-- start Excerpted records --
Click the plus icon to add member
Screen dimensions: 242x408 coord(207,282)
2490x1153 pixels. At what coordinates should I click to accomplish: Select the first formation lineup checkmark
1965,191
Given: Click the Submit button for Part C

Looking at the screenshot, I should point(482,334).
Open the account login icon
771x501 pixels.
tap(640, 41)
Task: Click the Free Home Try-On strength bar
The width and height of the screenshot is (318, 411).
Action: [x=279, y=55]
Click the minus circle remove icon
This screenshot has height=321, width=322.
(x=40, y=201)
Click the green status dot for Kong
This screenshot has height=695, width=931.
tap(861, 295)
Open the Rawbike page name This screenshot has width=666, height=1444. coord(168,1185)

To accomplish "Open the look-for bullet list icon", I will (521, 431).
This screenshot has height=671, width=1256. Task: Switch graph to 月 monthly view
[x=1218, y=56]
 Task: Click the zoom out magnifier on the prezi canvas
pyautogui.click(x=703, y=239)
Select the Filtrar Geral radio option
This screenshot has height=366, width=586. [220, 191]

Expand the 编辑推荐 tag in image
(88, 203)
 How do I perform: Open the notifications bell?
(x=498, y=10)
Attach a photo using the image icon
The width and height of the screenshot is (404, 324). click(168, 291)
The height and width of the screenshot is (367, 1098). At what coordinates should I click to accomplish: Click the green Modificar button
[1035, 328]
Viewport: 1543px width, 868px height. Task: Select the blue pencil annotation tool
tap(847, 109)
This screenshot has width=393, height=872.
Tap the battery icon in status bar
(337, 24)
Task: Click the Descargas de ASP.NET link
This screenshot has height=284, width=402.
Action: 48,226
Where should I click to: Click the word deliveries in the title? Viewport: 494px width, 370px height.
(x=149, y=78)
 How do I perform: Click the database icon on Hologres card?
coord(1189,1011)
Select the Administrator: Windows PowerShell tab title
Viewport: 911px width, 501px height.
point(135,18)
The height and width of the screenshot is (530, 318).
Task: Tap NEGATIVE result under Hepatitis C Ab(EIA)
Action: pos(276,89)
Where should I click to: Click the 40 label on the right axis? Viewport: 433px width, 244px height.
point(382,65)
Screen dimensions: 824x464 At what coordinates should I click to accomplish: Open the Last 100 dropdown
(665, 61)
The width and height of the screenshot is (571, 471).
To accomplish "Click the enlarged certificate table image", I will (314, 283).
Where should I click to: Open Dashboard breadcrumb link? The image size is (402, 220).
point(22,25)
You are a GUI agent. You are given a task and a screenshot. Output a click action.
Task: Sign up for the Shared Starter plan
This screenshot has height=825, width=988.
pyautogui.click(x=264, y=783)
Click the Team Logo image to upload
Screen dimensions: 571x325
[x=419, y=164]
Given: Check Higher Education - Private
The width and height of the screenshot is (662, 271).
-- end Excerpted records --
▶ Work to complete: Copy out every row above character for character, keeping them in their original order.

▶ Finished task:
Click the plus icon to add member
Screen dimensions: 242x408 coord(207,282)
2490x1153 pixels. At what coordinates should I click to accomplish: Select the first formation lineup checkmark
1965,191
Given: Click the Submit button for Part C

Looking at the screenshot, I should point(482,334).
Open the account login icon
771x501 pixels.
tap(640, 41)
Task: Click the Free Home Try-On strength bar
The width and height of the screenshot is (318, 411).
Action: [x=279, y=55]
Click the minus circle remove icon
This screenshot has height=321, width=322.
(x=40, y=201)
Click the green status dot for Kong
This screenshot has height=695, width=931.
tap(861, 295)
Open the Rawbike page name This screenshot has width=666, height=1444. coord(168,1185)

To accomplish "Open the look-for bullet list icon", I will (521, 431).
This screenshot has height=671, width=1256. Task: Switch graph to 月 monthly view
[x=1218, y=56]
 Task: Click the zoom out magnifier on the prezi canvas
pyautogui.click(x=703, y=239)
Select the Filtrar Geral radio option
This screenshot has height=366, width=586. [220, 191]

Expand the 编辑推荐 tag in image
(88, 203)
 How do I perform: Open the notifications bell?
(x=498, y=10)
Attach a photo using the image icon
The width and height of the screenshot is (404, 324). click(168, 291)
The height and width of the screenshot is (367, 1098). At what coordinates should I click to accomplish: Click the green Modificar button
[1035, 328]
Viewport: 1543px width, 868px height. Task: Select the blue pencil annotation tool
tap(847, 109)
This screenshot has width=393, height=872.
Tap the battery icon in status bar
(337, 24)
Task: Click the Descargas de ASP.NET link
This screenshot has height=284, width=402.
Action: 48,226
Where should I click to: Click the word deliveries in the title? Viewport: 494px width, 370px height.
(x=149, y=78)
 How do I perform: Click the database icon on Hologres card?
coord(1189,1011)
Select the Administrator: Windows PowerShell tab title
Viewport: 911px width, 501px height.
point(135,18)
The height and width of the screenshot is (530, 318).
Task: Tap NEGATIVE result under Hepatitis C Ab(EIA)
Action: pos(276,89)
Where should I click to: Click the 40 label on the right axis? Viewport: 433px width, 244px height.
point(382,65)
Screen dimensions: 824x464 At what coordinates should I click to accomplish: Open the Last 100 dropdown
(665, 61)
The width and height of the screenshot is (571, 471).
To accomplish "Click the enlarged certificate table image", I will (314, 283).
Where should I click to: Open Dashboard breadcrumb link? The image size is (402, 220).
point(22,25)
You are a GUI agent. You are given a task and a screenshot. Output a click action.
Task: Sign up for the Shared Starter plan
This screenshot has height=825, width=988.
pyautogui.click(x=264, y=783)
Click the Team Logo image to upload
Screen dimensions: 571x325
[x=419, y=164]
Given: Check Higher Education - Private
The width and height of the screenshot is (662, 271).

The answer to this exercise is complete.